Andrew Rosthorn follows up on our RNCM archive article with a Stradivarius story

In February this year writer Ellie-Jo Johnstone wrote a piece about the special collection at the Royal Northern College of Music (RNCM). Here Andrew Rosthorn continues the story focussing on a recent aquisition to the RNCM archive which involves love, achievement and a Stradivarius or two. 

The Royal Northern College of Music’s most recent acquisition is an archive of documents, books and music that marks a lifelong love affair between two violinists. 

Jenny returned to Bolton to live near the family home where she had first heard a violin being played by her older brother

Endre Wolf [1913-2011] first came to Manchester from Sweden in 1951 as Sir John Barbirolli’s soloist for a celebrated performance of the Brahms Violin Concerto, staged by the Hallé Orchestra in the King’s Hall of Belle Vue Zoo, in place of the bomb-damaged Free Trade Hall. Wolf, born Jewish in Budapest, had survived the Second World War thanks to his appointment in 1936 as soloist to the Gothenburg Orchestra in neutral Sweden. He was later knighted by the King of Denmark after using his Swedish passport to perform in German-occupied Copenhagen, with German officers in the audience. 

Thanks to Barbirolli’s influence, Wolf became a teaching professor at the Manchester college between 1954 and 1964 and performed a celebrated Brahms Double Concerto with the cellist André Navarra for Barbirolli and the Hallé.

Endre Wolf From Hungary
Endre Wolf from Hungary who played with Sir John Barbirolli and the Halle Orchestra Image: Andrew Rosthorn

Jennifer Nuttall [1938-2020] was a Bolton schoolgirl who had played the violin since she was seven years old, taking lessons twice a week at the Tonge Moor home of Martin Milner, a future leader of the Hallé Orchestra. She won an open scholarship to the Royal Manchester College of Music at the age of 14 and in July 1955 rode her pony in a show jumping competition at the Mottram Horse Show just two days before playing solo violin for Sir John Barbirolli at the Whitworth Hall in Manchester. 

In 1959, with a Manchester soloist diploma with distinction, she took a post performing and teaching at the Swedish Radio Music School, later known worldwide as the Edsberg Institute of Music. 
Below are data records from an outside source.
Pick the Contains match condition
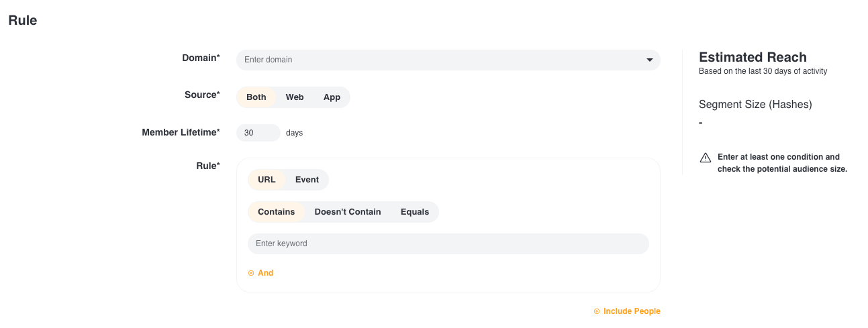The image size is (868, 328). [x=276, y=212]
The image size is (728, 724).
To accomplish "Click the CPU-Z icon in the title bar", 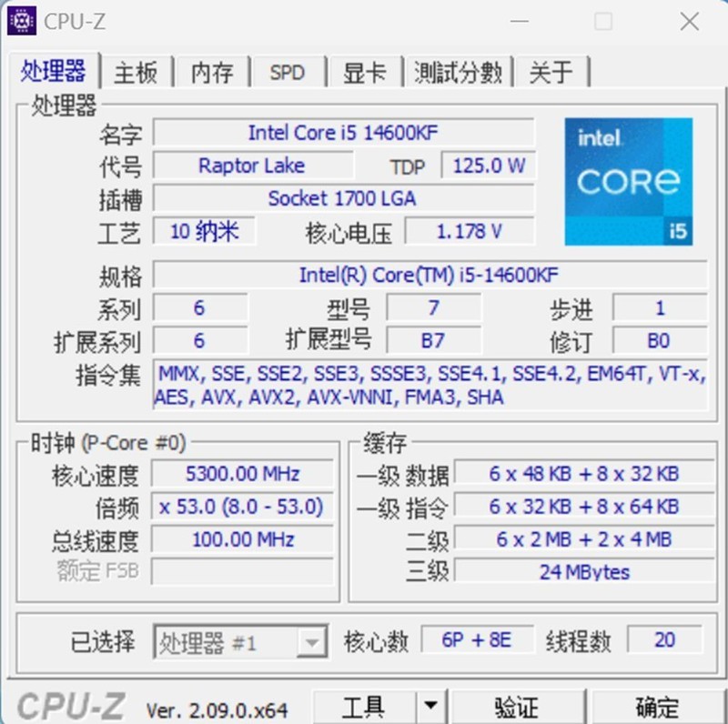I will tap(20, 20).

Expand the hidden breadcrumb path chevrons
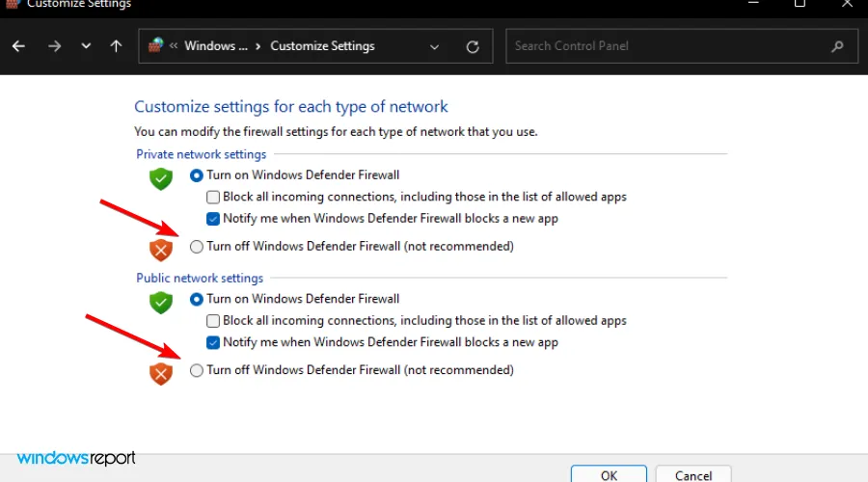174,46
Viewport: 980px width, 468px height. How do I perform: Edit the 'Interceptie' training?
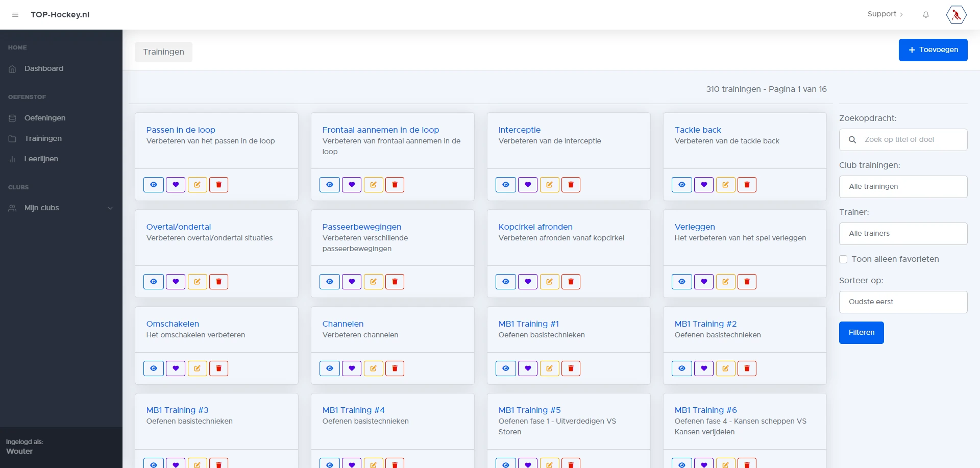(549, 185)
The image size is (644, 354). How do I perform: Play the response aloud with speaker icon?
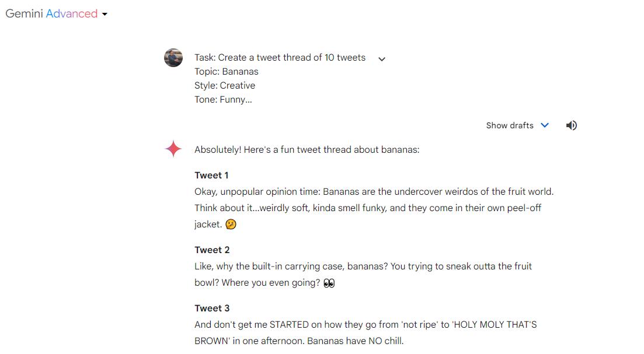[572, 125]
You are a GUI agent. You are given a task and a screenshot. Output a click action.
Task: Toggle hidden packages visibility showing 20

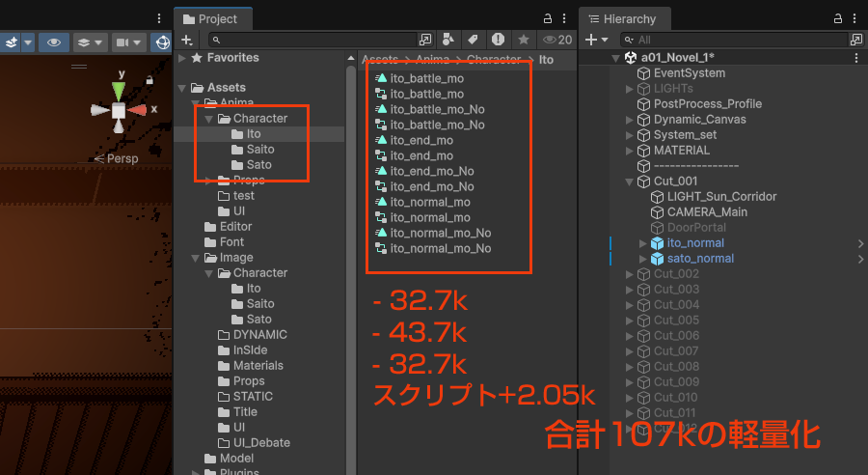click(x=556, y=40)
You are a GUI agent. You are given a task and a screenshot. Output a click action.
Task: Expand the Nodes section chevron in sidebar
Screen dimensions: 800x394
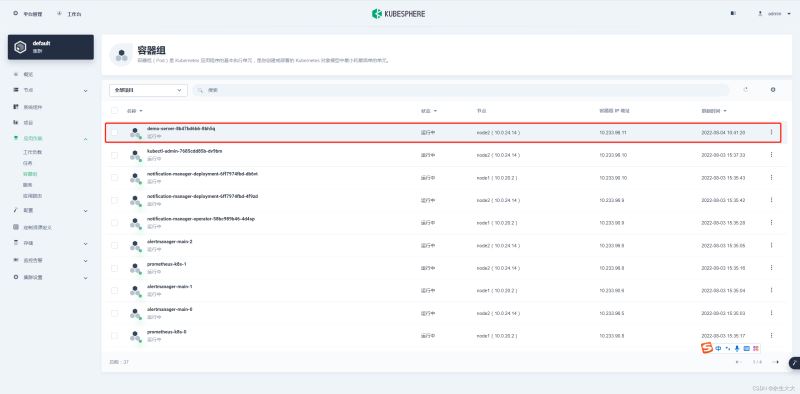pyautogui.click(x=85, y=90)
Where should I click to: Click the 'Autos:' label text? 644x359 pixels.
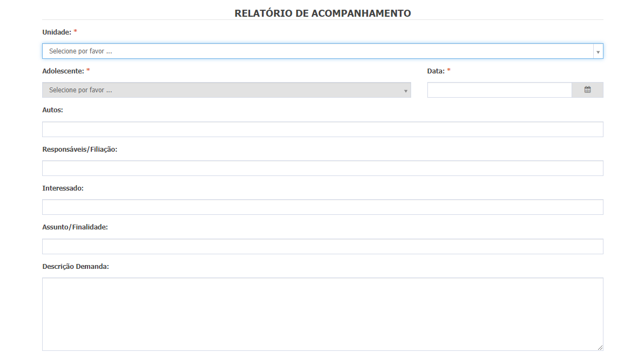(x=52, y=110)
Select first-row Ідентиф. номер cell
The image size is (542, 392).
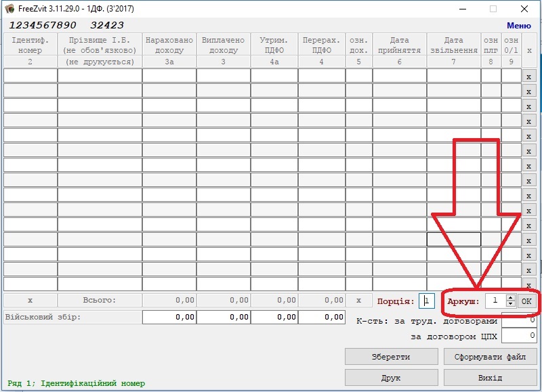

In 1964, Jenny’s mother, Mrs Eileen Nuttall, bought for her in Switzerland a now-famous violin known as the Fau 1716, created in that year by Antonio Stradivari in Cremona. Jennifer played the Strad in the Bach Concerto for Two Violins in D Minor with the Polish-Mexican maestro Henryk Szeryng during the 1964 Carl Fleisch master classes at Baden Baden in Germany. Szerying remarked on Jenny’s ‘remarkable developed gifts’ for penetrating to the true heart of the music.

Jenny Violin Copy
Jenny Nuttall Image: Andrew Rosthorn

Jenny married Endre Wolf in Sweden and performed as Jennifer Nuttall-Wolf in Scandinavia, Switzerland and Germany for nearly 50 years. The couple were both teaching professors and never separated from their remarkable instruments. Professor Wolf was a technical expert on the construction of violins and owned a 1740 violin by Omobono Stradivari, the youngest son of Stradivarius.

The couple often performed together in works by J.S. Bach, Béla Bartók and the mischievous but spiritually religious Swedish composer Sven-Erik Back, who had known Endre Wolf during the Second World War when Wolf’s Swedish radio performances of music by Jean Sibelius were being picked up on a radio set at the aged composer’s remote home in war-torn Finland.

The Royal Norhtenr College Of Music Archives Library 2023
The Royal Northern College of Music: the special collection Image: Confidentials

Soon after Endre Wolf died at the age of 97 at the couple’s ancient farmhouse near Lund, Jenny returned to Bolton to live near the family home where she had first heard a violin being played by her older brother. 

When she died at 80, during the pandemic lockdown, she was buried in a woodland grave near her home in Lostock. Neighbours listened from a distance as Alexandra Stemp, a Hallé Orchestra violinist born in Blackpool, played the opening for the Sibelius Violin Concerto in D Minor Op. 47 over the grave.

Apart from the two treasured and timeless Strads, which are both destined for twenty-first century soloists, the entire musical archive from the ancient farmhouse in Southern Sweden has been donated to the Royal Northern College of Music.